The question of when humans first migrated to the Americas is an interesting one whose answer will provide excellent insight into the migration paths of early humans, as well as the human history of the Americas.
Given its great importance, it’s no wonder that the search for answers has lead to some debate among archaeologists.
The Clovis Culture
The generally accepted theory of human migration over the past 90 years among scientists says that the first migration of humans to North America took place along a then-existent land bridge across the Bering Sea between 13,000 and 15,000 years ago, with subsequent migrations taking place in the following years.
These people were believed to have rapidly made their way down the Pacific coast, eventually settling throughout the Americas within about 2,000 years of their arrival.
This view, dubbed the short chronology theory, was originally supported by a find of artifacts, including distinctive spearheads, at a site in Clovis, New Mexico.
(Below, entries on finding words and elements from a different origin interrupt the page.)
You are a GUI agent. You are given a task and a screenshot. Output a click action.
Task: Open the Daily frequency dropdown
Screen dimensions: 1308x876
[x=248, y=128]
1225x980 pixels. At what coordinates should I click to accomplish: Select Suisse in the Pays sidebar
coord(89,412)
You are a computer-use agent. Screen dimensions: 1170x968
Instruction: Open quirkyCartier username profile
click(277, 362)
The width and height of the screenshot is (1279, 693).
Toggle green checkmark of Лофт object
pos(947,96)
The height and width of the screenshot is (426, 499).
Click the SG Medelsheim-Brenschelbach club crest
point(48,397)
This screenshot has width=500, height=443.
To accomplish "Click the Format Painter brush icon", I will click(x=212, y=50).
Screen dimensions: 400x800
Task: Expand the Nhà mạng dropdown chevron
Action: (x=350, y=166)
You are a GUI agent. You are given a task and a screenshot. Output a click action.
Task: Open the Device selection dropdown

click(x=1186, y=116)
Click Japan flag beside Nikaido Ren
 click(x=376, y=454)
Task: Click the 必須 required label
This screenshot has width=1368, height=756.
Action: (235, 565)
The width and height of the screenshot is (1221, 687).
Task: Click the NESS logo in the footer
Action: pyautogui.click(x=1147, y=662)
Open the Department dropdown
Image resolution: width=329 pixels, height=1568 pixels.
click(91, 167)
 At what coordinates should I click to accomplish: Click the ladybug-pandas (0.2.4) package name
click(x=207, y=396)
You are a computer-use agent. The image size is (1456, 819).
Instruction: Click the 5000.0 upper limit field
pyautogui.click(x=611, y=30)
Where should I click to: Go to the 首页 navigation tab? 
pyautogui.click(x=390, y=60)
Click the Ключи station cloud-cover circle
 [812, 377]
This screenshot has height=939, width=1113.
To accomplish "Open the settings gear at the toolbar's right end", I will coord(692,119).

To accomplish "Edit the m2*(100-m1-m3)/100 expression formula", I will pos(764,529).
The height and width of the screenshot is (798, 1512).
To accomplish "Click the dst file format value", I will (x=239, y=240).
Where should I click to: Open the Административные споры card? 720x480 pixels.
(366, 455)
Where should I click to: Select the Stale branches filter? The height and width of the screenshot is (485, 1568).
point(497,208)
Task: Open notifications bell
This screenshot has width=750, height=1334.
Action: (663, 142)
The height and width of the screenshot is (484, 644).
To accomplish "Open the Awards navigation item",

While other archaeological sites have been identified across the Americas bearing evidence of humans, none had been dated to a time previous to the so-called “Clovis culture.”
A more recently reported find at the Paisley Caves in Oregon has provided researchers with human DNA and more artifacts, including spearheads made quite differently from those of the Clovis culture and dating to about the same time, suggesting that more than one people inhabited North America during the time of the supposed first migration.
Theorized migration paths of Clovis people:
Given my previous understanding that the Clovis people were the first in the Americas and the obvious importance of this question as it relates to our understanding of recent human history, I set off to see if any other finds had contradicted the ideas behind the short chronology theory.
To my surprise and delight, I quickly began to learn about the sites at Pedra Furada in Brazil.
The highlight of the Pedra Furada sites are apparent human settlement artifacts that date to up to 60,000 years ago along with evidence of continuous human settlement during this long period.
The find has been hotly contested given the long-held idea of the Clovis people being the first to migrate to the Americas and many of the archaeologists who support that theory claim that the Pedra Furada sites and artifacts are simple geofacts, caused by natural forces.
It is an interesting debate and a reminder that no matter how much we know, there is much more that we don’t, especially when it comes to human history before the Neolithic Revolution.